Ia juga membeberkan target lanjutan pemerintah untuk meningkatkan campuran biodiesel menjadi 50 persen (B50), serta memperluas penggunaan bioetanol 10 persen (E10) pada bensin demi mengurangi impor bahan bakar sekaligus mendorong penggunaan energi bersih.

Baca juga  Bupati Bireuen Malah Bahas Lahan Terdampak Banjir Cocok untuk Sawit, Netizen: Ngawur nih Orang

“Kalau bensin ini 60% konsumsi bensin kita itu masih impor. Maka ke depan kita akan mendorong untuk ada E10. Kemarin malam sudah kami rapat dengan Bapak Presiden. Bapak Presiden sudah menyetujui untuk direncanakan mandatori 10% etanol. Dengan demikian kita akan campur bensin kita dengan etanol. Tujuannya apa? Agar tidak kita impor banyak dan juga untuk membuat minyak yang bersih, yang ramah lingkungan,” ungkapnya.

Dalam pembiayaan, Bahlil menegaskan pemerintah tidak ingin membebani Anggaran Pendapatan dan Belanja Negara (APBN). Sebagian besar pendanaan akan dilakukan melalui kolaborasi antara BUMN dan pihak swasta.

“Jadi yang pertama, kita mengerjakan ini tidak memakai dana APBN, sedikit sekali. Sedikit sekali. Kita akan pakai kolaborasi dengan swasta,” tegasnya.

Langkah-langkah strategis lain juga tengah dipersiapkan, seperti rencana pembangunan panel surya skala besar hingga 80 gigawatt (GW) oleh PT PLN (Persero) bersama investor, serta peningkatan lifting migas dan pembangunan kilang oleh PT Pertamina (Persero) untuk memperkuat ketahanan energi nasional.
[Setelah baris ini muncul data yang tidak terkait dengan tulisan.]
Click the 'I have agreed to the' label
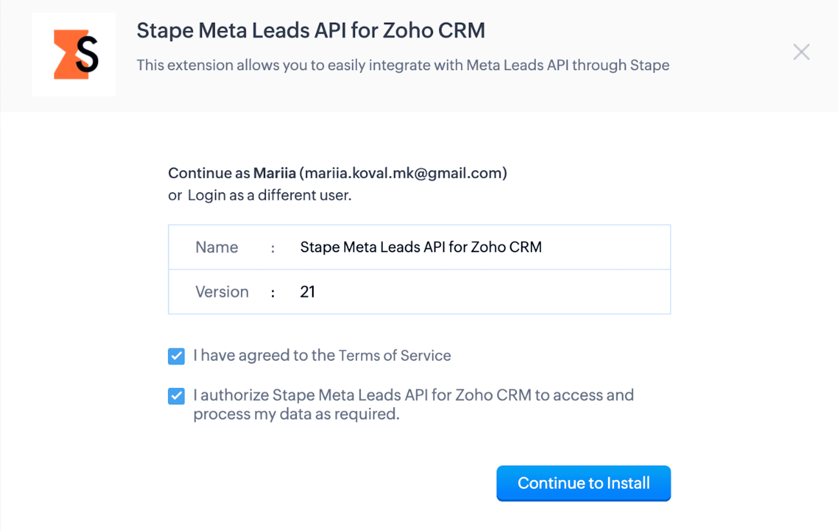 [264, 356]
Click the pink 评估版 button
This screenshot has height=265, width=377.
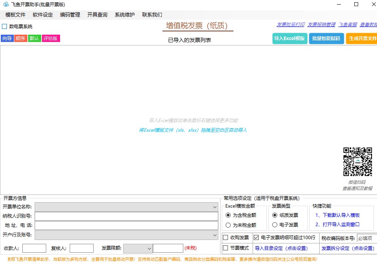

Baca juga  Apakah sudah waktunya untuk mulai menggunakan tingkat diskon 2%? – Ekonom Layanan Kesehatan

Bahlil berharap kombinasi kebijakan campuran bahan bakar, transisi energi bersih, dan skema pembiayaan inovatif mampu mempercepat kemandirian energi Indonesia.

Selain berdialog, Bahlil juga memotivasi mahasiswa untuk memahami peta jalan energi nasional. Dalam kesempatan itu, ia memberikan beasiswa dan rekomendasi khusus kepada mahasiswa yang menunjukkan antusiasme serta kepedulian tinggi terhadap masa depan energi Indonesia.